Natural Gas Transportation Update:

        Northern Natural Gas Company declared a force majeure on July 30 reporting that it is investigating a possible leak on the 26-inch C East Leg pipeline east of the Earlville, Iowa, compressor station. As a result of the force majeure, the company lowered the line pressure in order to inspect the pipeline and determine if there is any damage. As a result, primary firm service is being allocated as of the July 31 gas day. The force majeure is expected to remain in place until the repairs have been completed, which should occur by August 4 according to the pipeline.

        Questar Pipeline Company reported experiencing mechanical failure at its Greasewood compressor station, as a result of which nominations to Trans Colorado Interstate Pipeline were reduced to 30,000 decatherms (Dth) per day on July 26. Because the repairs were completed the same day, the pipeline was able to increase the capacity at the  interconnect to 45,000 Dth the same day.

        Questar also announced that owing to seasonal operating conditions, it reduced the injection capacity at its Clay Basin Storage Facility to 325,000 Dth per day. Additionally, 25,000 Dth per day of capacity will be available for park and loan. The new capacity was effective with the cycle 1 gas day August 2 and is expected to last until November 1, 2007. 

        Pacific Gas and Electric issued a systemwide Stage 2 high inventory operational flow order (OFO) for Saturday, July 28. Penalties were set at $1 per Dth for exceeding a 5 percent tolerance level for positive daily imbalance.

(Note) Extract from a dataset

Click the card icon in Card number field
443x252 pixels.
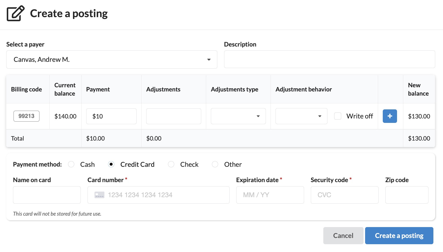(99, 195)
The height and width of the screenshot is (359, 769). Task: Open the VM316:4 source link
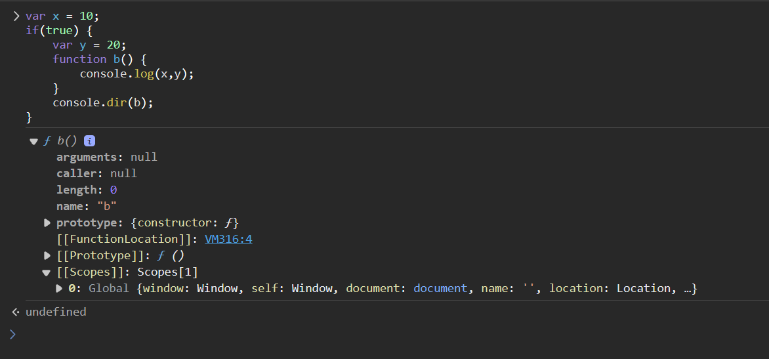click(x=228, y=239)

        Sea Robin Pipeline issued an OFO for all offshore receipt points for Saturday, July 28, through Monday, July 30. The OFO resulted from imbalances that existed at the time, along with those that continued to build, leading to an unacceptable increase in pressure.

        ANR Pipeline Company announced on Monday that it began unplanned engine repairs at the St. John Compressor Station in Indiana, located in the northern fuel segment. The total St. John west-east capacity was reduced by 115 MMcf per day on August 1, leaving 1,190 MMcf per day available.